_Lo que se pide_
Reproduce sin ningún cambio las líneas del listado que van desde la que contiene "Click the Mother's Name input field" hasta la que contiene "click(344, 400)", ambas incluidas.

_Datos proporcionados_
───
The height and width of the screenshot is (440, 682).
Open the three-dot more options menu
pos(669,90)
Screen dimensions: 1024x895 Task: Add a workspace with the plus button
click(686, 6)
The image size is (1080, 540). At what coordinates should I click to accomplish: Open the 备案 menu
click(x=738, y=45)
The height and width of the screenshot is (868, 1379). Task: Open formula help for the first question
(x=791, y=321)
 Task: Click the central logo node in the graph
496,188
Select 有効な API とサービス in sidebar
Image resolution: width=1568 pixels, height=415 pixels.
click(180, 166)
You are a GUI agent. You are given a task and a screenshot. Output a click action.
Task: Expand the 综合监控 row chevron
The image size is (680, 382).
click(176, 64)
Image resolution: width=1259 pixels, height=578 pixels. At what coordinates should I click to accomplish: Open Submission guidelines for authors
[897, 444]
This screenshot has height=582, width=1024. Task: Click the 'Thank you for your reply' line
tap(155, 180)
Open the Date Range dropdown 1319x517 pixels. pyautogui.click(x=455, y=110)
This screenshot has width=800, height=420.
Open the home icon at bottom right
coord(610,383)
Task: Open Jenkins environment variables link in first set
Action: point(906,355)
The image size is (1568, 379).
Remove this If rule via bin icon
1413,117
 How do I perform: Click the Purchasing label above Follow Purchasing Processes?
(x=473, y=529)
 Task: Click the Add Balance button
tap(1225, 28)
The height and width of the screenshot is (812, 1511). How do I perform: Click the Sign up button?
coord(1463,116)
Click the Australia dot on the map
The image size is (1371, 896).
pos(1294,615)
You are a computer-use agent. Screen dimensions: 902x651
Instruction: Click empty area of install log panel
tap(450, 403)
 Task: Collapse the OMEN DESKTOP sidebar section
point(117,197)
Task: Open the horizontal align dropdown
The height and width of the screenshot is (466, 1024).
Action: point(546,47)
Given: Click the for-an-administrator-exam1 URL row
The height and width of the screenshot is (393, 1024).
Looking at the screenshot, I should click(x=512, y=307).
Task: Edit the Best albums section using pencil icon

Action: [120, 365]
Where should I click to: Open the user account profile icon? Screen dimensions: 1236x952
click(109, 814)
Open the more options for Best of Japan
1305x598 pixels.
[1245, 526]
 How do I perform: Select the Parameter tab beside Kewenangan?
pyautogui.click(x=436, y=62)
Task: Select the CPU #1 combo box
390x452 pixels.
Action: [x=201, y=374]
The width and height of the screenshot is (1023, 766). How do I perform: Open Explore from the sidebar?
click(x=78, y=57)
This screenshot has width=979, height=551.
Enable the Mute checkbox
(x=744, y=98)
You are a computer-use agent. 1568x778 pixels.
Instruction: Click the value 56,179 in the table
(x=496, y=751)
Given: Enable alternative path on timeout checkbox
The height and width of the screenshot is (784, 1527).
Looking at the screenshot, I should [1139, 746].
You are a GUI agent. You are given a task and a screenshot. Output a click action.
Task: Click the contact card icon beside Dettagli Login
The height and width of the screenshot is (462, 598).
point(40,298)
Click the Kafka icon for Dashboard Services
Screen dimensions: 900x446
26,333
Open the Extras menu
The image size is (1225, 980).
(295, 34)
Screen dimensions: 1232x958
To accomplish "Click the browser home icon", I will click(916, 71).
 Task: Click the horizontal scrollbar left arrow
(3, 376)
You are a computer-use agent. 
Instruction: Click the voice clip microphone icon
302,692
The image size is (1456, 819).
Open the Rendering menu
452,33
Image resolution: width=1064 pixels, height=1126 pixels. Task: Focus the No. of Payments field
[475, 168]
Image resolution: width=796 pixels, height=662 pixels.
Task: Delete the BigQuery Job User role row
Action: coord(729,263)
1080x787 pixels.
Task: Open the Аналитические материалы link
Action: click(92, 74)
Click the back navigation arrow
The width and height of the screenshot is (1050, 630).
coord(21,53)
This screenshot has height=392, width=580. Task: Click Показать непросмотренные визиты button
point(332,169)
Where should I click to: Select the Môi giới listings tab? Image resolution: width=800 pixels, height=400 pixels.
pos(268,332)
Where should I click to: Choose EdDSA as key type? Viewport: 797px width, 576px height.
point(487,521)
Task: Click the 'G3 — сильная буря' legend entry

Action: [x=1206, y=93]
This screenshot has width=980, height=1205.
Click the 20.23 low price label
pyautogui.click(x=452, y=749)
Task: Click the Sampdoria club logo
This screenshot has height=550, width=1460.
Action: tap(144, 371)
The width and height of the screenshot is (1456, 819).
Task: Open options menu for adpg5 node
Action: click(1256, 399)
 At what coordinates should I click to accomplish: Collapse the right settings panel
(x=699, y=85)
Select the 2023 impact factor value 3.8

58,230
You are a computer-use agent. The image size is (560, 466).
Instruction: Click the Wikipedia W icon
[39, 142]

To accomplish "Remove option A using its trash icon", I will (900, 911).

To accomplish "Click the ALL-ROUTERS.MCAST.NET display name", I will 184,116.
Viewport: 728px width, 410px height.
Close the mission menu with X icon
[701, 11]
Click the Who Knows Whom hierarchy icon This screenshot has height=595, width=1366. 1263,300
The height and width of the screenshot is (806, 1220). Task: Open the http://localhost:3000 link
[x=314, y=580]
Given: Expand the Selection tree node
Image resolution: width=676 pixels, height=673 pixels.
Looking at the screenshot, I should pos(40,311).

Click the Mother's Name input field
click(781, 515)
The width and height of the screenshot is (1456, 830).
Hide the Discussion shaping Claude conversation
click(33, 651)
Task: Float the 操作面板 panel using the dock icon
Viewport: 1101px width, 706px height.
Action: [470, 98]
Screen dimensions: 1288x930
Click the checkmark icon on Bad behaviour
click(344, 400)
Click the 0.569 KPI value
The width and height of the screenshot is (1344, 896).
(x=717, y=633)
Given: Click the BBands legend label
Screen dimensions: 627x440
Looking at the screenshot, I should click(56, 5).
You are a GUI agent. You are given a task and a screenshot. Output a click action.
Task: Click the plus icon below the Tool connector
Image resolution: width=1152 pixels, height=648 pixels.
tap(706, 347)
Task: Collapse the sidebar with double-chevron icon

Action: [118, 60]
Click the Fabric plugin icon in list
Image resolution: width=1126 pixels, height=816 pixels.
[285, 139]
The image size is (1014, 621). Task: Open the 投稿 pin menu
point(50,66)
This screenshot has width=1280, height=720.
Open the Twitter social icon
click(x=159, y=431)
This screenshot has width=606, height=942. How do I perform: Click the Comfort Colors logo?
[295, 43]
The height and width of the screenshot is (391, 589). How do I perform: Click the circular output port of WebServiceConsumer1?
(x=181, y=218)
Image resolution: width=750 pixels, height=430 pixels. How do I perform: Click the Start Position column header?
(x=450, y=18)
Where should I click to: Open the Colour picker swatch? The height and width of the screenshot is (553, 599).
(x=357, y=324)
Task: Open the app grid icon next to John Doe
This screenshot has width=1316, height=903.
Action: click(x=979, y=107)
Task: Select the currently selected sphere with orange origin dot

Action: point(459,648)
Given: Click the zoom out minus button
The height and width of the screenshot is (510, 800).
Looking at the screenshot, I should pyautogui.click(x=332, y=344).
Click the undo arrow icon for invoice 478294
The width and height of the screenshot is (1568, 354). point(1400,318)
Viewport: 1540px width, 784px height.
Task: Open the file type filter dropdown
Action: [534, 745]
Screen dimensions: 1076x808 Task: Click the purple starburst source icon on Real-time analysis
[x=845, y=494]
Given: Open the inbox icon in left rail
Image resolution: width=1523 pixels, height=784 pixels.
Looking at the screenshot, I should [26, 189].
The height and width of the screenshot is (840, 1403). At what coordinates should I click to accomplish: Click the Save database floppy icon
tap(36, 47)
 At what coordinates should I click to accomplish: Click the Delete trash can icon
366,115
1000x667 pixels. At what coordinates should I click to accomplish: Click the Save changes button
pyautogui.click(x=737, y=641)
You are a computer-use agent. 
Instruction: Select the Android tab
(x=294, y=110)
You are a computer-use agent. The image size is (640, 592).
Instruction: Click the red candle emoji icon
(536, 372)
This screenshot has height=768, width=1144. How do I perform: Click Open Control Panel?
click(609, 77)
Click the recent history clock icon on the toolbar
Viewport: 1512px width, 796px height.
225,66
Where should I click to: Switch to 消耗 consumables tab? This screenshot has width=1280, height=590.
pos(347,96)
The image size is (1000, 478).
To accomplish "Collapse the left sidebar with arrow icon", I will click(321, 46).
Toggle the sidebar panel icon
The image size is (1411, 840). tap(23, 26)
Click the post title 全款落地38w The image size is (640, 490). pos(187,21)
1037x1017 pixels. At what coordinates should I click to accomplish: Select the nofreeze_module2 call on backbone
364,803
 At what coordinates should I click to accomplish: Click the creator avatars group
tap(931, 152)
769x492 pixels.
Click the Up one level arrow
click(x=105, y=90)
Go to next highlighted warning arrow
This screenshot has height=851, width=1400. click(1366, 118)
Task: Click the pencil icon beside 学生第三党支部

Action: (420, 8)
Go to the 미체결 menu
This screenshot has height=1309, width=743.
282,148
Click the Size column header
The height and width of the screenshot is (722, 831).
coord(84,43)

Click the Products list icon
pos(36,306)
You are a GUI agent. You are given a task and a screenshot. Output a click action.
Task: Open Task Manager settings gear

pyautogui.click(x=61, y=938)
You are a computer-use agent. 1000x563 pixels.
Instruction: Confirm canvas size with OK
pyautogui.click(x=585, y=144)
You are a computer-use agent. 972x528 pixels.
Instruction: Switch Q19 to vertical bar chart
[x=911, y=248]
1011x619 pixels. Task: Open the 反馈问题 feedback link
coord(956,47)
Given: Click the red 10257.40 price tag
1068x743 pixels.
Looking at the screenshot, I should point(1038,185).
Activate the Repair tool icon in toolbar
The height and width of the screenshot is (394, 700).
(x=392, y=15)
───
_Respuesta_
Click the Mother's Name input field
click(781, 515)
The width and height of the screenshot is (1456, 830).
Hide the Discussion shaping Claude conversation
click(33, 651)
Task: Float the 操作面板 panel using the dock icon
Viewport: 1101px width, 706px height.
Action: [470, 98]
Screen dimensions: 1288x930
Click the checkmark icon on Bad behaviour
click(344, 400)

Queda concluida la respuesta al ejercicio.